Pomimo wcześniejszych nieporozumień i sytuacji związanych z przylotem Juliety Lazcano do Radomia, obie strony znalazły porozumienie i ostatecznie Argentynka zdecydowała się na przylot do Polski.
- Pojawienie się w Radomiu argentyńskiej środkowej to bardzo wyraźny sygnał, iż zawodowe podejście do spraw kontraktowych obie strony stawiają na pierwszym miejscu. Zawodniczka przejdzie testy medyczne oraz specjalistyczne badania, które miejmy nadzieję, ostatecznie wyjaśnią kwestię gry w drużynie Radomki. Być może, już niedługo Julieta dołączy do treningów E.Leclerc Radomki Radom - czytamy w komunikacie radomskiego klubu.

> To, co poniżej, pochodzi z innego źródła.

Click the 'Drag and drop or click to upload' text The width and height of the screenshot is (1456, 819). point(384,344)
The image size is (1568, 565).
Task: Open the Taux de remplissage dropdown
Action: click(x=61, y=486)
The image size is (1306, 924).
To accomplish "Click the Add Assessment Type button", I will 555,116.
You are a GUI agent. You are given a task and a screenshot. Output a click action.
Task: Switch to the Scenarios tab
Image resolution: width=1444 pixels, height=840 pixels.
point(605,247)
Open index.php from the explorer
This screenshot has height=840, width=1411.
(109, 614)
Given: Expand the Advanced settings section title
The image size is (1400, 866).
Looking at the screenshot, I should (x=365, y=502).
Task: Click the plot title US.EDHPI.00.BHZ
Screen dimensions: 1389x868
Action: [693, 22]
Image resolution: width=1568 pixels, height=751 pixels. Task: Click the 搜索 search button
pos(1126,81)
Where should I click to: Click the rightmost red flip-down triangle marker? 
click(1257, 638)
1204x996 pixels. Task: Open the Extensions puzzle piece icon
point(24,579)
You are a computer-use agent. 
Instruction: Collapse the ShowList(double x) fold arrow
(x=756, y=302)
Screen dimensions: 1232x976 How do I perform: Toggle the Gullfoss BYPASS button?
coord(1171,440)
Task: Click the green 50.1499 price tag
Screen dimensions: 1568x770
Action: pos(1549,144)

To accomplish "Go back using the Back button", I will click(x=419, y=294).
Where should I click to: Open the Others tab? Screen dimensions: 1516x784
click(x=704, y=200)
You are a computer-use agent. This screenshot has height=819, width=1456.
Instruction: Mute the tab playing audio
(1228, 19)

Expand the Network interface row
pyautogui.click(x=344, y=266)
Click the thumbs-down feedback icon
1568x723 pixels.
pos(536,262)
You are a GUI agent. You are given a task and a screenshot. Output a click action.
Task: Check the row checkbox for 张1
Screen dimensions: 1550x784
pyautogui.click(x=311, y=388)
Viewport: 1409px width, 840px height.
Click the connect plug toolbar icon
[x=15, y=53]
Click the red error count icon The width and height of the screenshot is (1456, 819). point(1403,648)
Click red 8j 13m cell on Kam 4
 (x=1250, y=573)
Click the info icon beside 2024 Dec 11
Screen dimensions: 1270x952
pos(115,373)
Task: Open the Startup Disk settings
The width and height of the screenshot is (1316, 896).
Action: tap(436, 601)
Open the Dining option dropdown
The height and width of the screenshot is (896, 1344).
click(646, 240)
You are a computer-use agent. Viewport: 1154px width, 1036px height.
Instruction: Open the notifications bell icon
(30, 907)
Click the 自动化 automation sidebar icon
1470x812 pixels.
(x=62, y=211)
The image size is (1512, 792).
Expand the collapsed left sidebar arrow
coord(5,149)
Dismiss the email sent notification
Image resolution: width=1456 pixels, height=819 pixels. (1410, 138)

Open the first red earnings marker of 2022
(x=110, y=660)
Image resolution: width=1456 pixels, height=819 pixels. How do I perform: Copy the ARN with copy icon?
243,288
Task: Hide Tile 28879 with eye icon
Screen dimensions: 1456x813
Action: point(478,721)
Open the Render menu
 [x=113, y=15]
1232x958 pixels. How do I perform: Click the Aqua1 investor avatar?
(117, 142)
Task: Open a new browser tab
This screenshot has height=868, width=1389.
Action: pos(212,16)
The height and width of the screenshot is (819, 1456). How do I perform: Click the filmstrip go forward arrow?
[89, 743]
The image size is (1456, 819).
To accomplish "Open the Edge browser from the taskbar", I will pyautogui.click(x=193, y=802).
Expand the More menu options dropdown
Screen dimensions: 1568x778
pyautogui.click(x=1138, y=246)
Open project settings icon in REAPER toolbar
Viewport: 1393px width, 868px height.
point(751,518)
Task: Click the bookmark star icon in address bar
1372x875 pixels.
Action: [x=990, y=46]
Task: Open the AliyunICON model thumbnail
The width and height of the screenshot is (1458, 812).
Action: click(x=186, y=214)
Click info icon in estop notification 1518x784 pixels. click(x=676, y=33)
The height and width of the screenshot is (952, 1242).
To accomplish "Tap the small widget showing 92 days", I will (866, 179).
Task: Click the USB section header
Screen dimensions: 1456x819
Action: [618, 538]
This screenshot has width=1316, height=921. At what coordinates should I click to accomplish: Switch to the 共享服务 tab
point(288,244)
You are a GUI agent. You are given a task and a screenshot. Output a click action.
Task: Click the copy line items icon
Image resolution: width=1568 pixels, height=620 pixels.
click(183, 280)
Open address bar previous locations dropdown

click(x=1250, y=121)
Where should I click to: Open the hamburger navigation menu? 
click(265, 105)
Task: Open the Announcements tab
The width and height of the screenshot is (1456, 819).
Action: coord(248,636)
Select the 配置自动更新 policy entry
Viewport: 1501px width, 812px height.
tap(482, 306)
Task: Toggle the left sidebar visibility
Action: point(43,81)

- Mimo różnych sytuacji poprzedzających jej przylot, jest już z nami. Obie strony wyraziły chęci na porozumienie się i znalezienie rozwiązania zaistniałej sytuacji. Zarówno my jak i Julieta jesteśmy profesjonalistami i mimo wszystko najważniejsze było znalezienie kompromisu - mówi prezes E.Leclerc Radomki Radom Thomas Renard-Chardin.